**Task:**
A word-for-word copy of the data is what's wanted, with no pictures.

**Records to process:**
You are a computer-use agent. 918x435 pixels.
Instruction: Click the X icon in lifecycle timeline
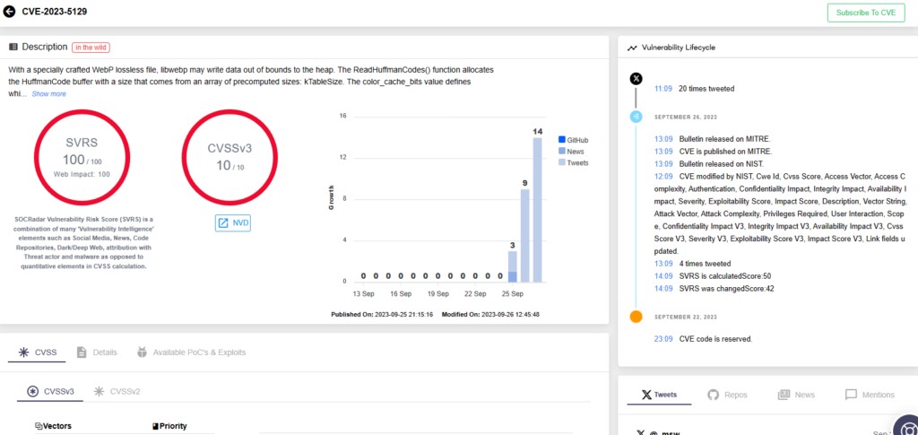pos(636,79)
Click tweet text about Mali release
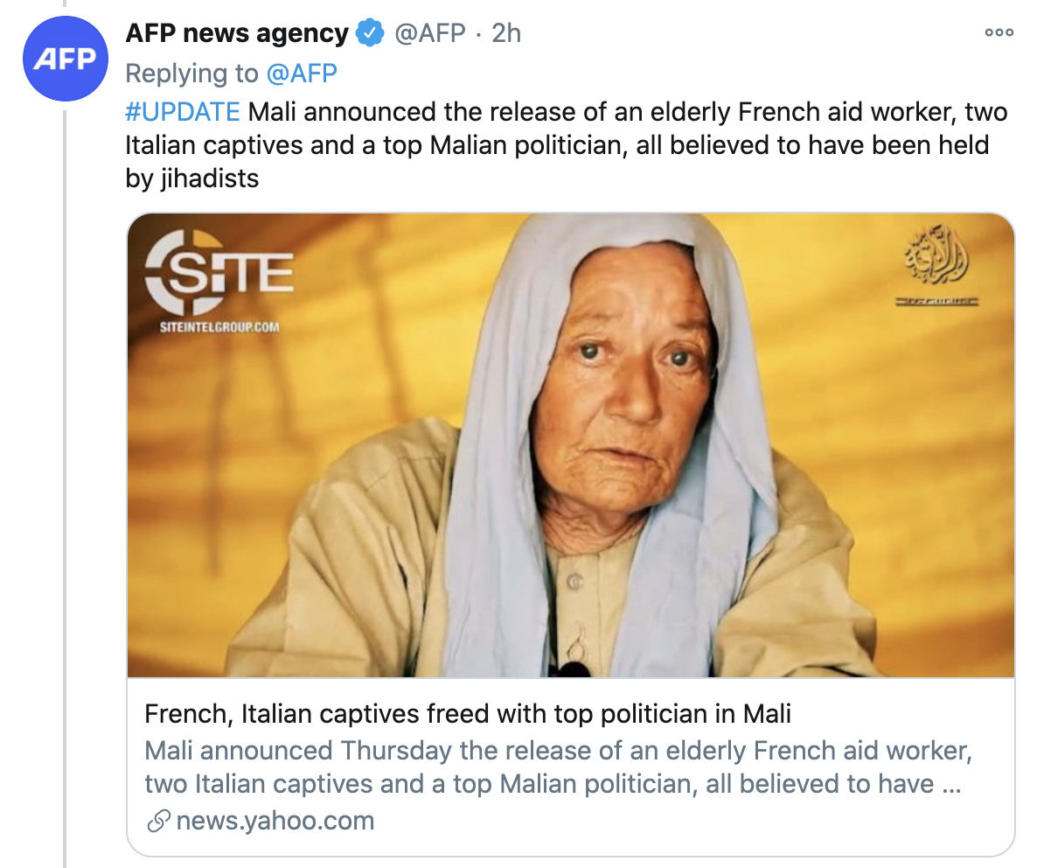This screenshot has height=868, width=1037. click(x=566, y=145)
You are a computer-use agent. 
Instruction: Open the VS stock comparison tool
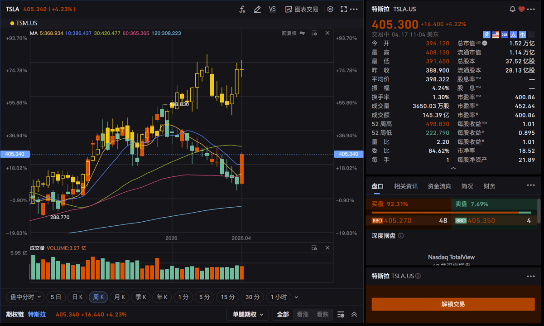(272, 9)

**Answer box:**
You are a computer-use agent. 918x435 pixels.
Instruction: Click the X icon in lifecycle timeline
pos(636,79)
Click tweet text about Mali release
This screenshot has height=868, width=1037. click(x=566, y=145)
You are a computer-use agent. 
Instruction: Open the VS stock comparison tool
(272, 9)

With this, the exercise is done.